Perform total-body strength training.
“The type of exercise you select is very important,” Milton says. “Cardiovascular exercise works on aerobic muscle fibers, which will increase oxygen extraction, but not necessarily change muscle mass. And you may still lose muscle mass if that’s the only way you’re trying to lose weight.”
However, while strength training is most famous for building muscle while in a caloric surplus, myriad studies show that resistance training is effective at attenuating declines in muscle mass when in a caloric deficit.
Milton explains that, unlike aerobic exercise, strength training—especially heavily-loaded strength training—primarily recruits type 2 muscle fibers, which contribute to muscle mass preservation and gains. Strength training also triggers the short-term production of hormones such as human growth hormone and testosterone that aid in muscle retention and building.
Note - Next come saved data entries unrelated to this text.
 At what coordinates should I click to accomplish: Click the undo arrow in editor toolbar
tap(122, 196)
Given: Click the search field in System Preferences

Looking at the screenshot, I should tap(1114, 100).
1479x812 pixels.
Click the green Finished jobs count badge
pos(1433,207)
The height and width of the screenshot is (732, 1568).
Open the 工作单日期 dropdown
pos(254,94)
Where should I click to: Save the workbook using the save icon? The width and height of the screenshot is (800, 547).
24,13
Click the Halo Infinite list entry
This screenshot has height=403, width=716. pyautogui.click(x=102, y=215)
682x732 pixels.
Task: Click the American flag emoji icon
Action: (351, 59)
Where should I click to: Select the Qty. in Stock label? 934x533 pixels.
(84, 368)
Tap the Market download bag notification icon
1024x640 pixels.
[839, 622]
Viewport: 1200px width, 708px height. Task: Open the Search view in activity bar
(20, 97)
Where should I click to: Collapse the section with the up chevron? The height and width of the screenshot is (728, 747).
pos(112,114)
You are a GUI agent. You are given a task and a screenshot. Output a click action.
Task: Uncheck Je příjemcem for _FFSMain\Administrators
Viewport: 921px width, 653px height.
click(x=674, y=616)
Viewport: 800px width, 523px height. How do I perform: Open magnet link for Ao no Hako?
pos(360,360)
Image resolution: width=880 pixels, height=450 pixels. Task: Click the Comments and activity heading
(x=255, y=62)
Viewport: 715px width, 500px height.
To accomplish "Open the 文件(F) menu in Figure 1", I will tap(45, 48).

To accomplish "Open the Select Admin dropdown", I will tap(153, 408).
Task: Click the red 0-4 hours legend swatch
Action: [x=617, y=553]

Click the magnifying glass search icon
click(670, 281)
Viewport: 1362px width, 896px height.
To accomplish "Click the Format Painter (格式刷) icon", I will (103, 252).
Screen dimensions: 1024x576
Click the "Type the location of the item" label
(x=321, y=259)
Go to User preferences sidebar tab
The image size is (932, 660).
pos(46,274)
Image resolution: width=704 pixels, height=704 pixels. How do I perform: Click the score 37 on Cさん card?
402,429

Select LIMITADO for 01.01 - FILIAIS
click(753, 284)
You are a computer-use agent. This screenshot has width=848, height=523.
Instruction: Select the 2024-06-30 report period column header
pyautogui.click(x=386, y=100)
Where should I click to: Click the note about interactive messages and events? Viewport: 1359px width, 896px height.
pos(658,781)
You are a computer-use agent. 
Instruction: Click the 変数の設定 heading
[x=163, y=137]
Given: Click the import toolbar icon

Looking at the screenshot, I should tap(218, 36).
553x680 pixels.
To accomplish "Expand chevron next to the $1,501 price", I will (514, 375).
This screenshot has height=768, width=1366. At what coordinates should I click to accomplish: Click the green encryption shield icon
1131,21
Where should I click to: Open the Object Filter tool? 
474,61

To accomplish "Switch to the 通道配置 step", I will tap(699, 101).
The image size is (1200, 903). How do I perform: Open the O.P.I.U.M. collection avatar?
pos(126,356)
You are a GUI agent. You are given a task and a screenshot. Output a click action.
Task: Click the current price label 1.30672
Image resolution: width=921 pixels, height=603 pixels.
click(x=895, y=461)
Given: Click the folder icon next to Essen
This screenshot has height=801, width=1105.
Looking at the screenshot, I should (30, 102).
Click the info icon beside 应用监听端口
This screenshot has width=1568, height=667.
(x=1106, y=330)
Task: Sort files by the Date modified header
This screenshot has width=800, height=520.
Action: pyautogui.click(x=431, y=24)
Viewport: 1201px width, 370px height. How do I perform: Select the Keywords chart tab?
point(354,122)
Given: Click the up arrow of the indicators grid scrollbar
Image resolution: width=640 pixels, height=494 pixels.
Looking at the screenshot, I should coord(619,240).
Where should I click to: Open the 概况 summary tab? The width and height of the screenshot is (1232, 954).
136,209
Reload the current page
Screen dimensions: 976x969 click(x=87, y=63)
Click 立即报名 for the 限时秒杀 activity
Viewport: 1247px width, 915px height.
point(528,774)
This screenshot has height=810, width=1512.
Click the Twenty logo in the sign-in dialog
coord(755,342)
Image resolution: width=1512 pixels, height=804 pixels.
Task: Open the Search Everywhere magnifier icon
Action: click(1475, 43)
“At a minimum amount, people should perfect whole-body resistance training three days per week,” Campbell says. “Ideally, however, they should strength train five to six days per week, splitting their schedule into upper-body days and lower-body days.” What’s more, to make sure that you are optimally stimulating muscle growth, Smith-Ryan recommends performing loading exercises with roughly 80 percent or more of your 1RM, or the max weight that you could lift for one rep. Aim to perform 6 to 8 reps of each exercise in your workout routine, staying on the lower end for compound exercises and the higher end for single-joint isolation work.